The extent, in which HR is accepted by the business as strategic partner, is based on the credibility of the HR department. If HR operates as a business partner, it must ensure that the HR department is run in a professional manner. Too often the operational tasks of the HR department influence their capability to operate on a strategic and tactical level. HR must keep its tasks under control, and ensure that the department is organized for maximum efficiency and effectiveness. The collective opinion that HR is handling its budget in a business-like manner can significantly contribute to the acceptance of HR as a strategic and tactical partner.
The execution of a sourcing strategy means that every HR service (or HR process) is evaluated based on certain criteria, amongst which the highest quality, the best execution, the lowest costs and the most added value. The HR service is then executed by an internal (or external) provider that offers the best value for money. The range of services and suppliers that results is called the sourcing mix – also referred to as ‘selective sourcing’. Mix is the key word here: it is a misunderstanding that outsourcing is the only option. It is important to determine which services HR wants to provide, and who best provides these services.

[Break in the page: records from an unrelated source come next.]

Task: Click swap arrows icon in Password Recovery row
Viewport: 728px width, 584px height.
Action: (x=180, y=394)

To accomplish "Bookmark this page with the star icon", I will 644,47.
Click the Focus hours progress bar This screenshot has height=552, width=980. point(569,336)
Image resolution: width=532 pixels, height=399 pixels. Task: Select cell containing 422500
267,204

The rapidly changing economic conditions encourage the creation of new, flexible HR service delivery models. We expect companies to be looking increasingly at piecemeal outsourcing: rather than selecting a single service delivery model across all HR processes, companies will be combining different delivery options. One can easily imagine a company combine comprehensive outsourcing (BPO) for HR admin, a standardized managed service for payroll, OnDemand delivery for talent management, and custom RPO assignments to deal with sudden local hiring needs. On this point, we expect the rise of OnDemand models in 2009, as they will bridge the gap between BPO and in-house software solutions, balancing control over process with cost control (Opex versus Capex).
HR Outsourcing of administrative and transactional processes is becoming a common phenomenon for many companies. HR nowadays is more inclined to accept the expertise of the outsourcing provider and implement best practice standards. The traditional “lift and shift” approach is rapidly becoming a thing of the past, as experience has shown that better results both in efficiency and quality can be reached by radically adhering to the new standards offered by the vendor. Despite the current recession,
research show that outsourcing vendors are selected based on their expertise, reputation and reliability, and that the cost factor is of lower priority.

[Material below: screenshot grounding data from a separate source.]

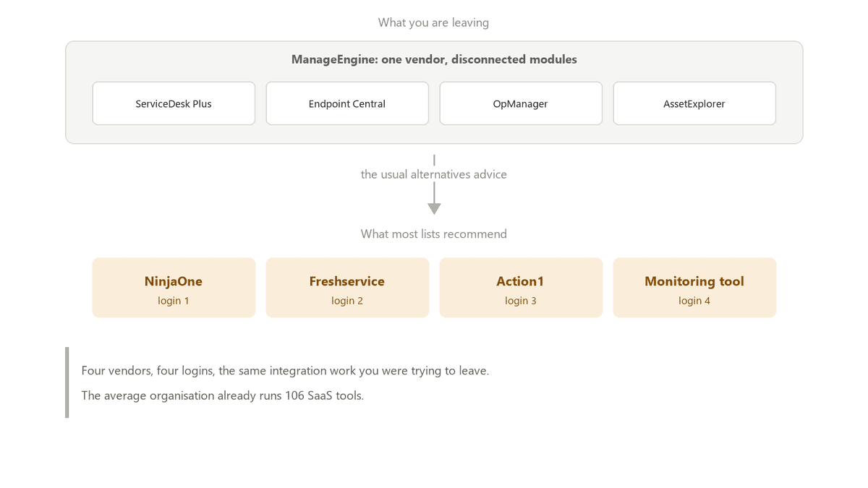868x488 pixels.
Task: Click the ManageEngine heading text
Action: pos(434,59)

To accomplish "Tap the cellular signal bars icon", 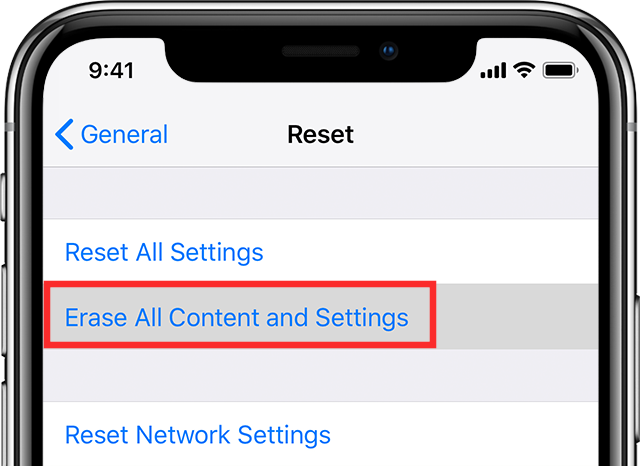I will (493, 70).
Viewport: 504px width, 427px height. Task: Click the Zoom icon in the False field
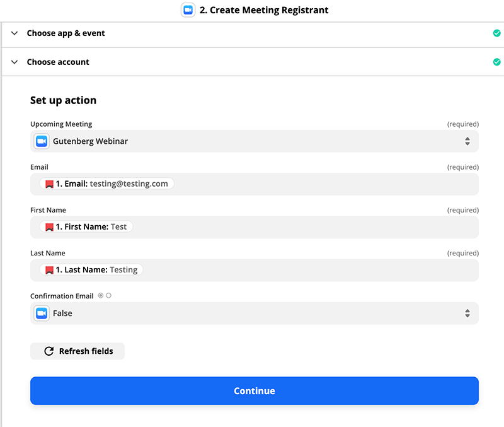[x=41, y=313]
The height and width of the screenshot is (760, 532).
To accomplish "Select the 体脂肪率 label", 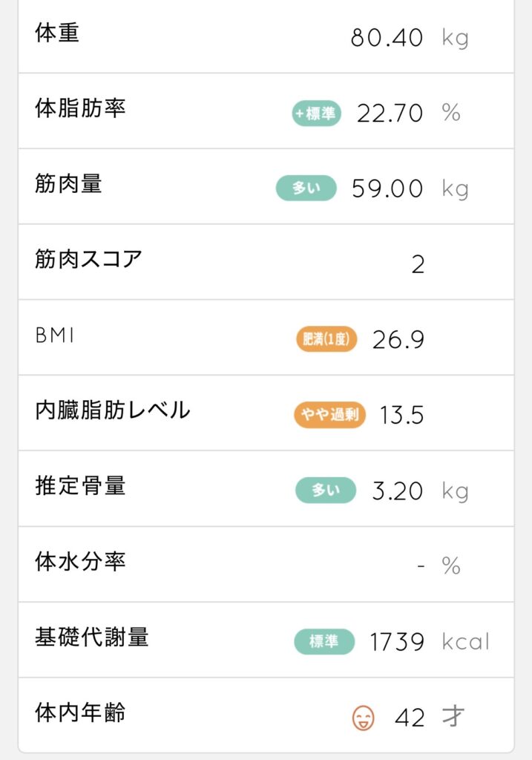I will pyautogui.click(x=80, y=109).
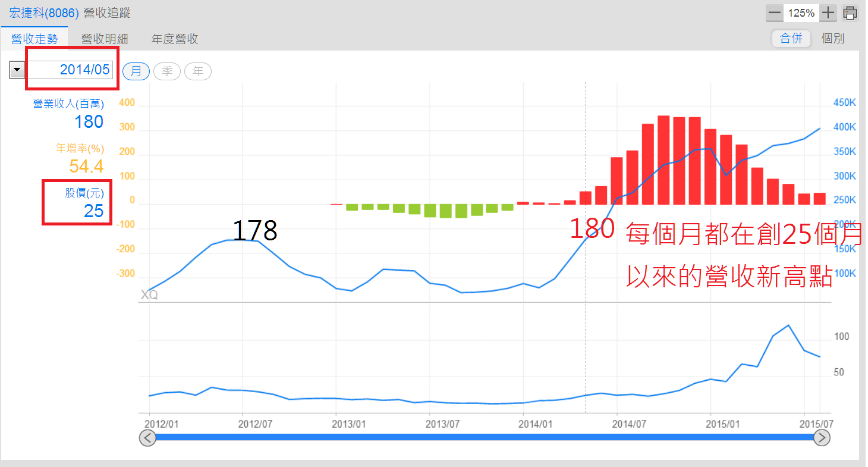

In NorthgateArinso surveys performed 2005-2007, we concluded that 80% of respondents use external parties for HR services. External expertise is contracted in matters such as policy development, training, recruitment & selection and career advice: exactly the services that HR professionals want to spend more time on in their new, more strategic roles. As HR is now hiring external experts to carry out these tasks, the question arises if this is due to a lack of time, or due to a lack of expertise. In most
countries, the number of small companies that specialize in offering value added HR services is still growing.

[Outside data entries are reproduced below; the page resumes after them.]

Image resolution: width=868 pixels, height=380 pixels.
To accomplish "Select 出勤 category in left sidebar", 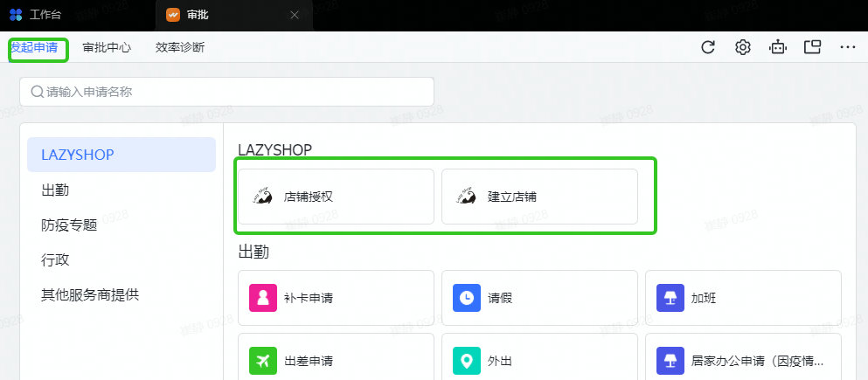I will tap(55, 190).
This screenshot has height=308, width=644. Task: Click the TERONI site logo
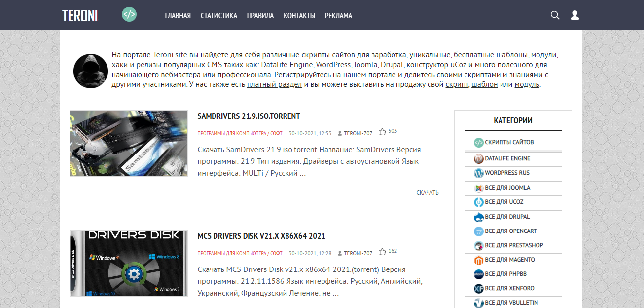tap(80, 16)
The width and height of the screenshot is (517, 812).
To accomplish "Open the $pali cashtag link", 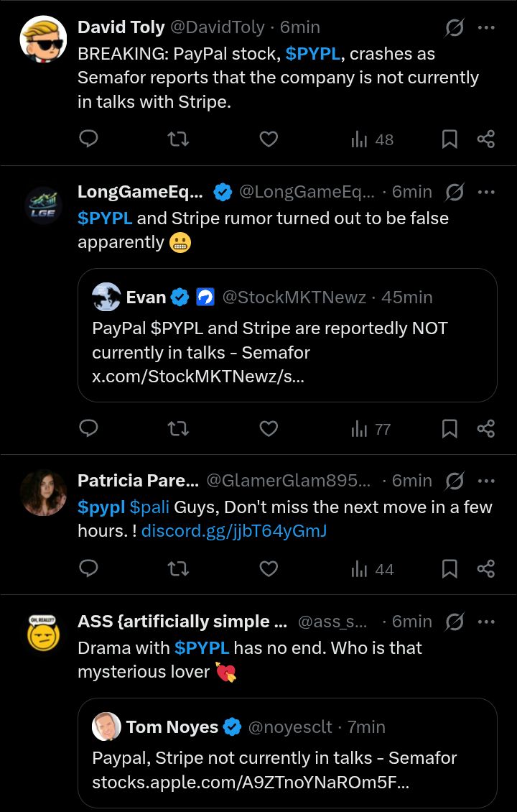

The success of outsourcing depends largely on good contract management. In our research we found that only 16% of contracts are governed by an SLA. This creates a problem, as without an SLA, HR cannot adequately evaluate the service the vendor offers. This means that it is difficult to assess the quality and the execution of the HR service. It also entails that HR does not have enough insight into the service, and cannot adapt it to the growth or downsizing of the company. Good contract management ensures that HR understands what the outsourcing partner delivers, but equally important, that the vendor understands how the company is changing, and how the services should be adapted to these changes. Knowledge acquired like this can then be applied by the HR department within the company to benefit sourcing strategies in other departments.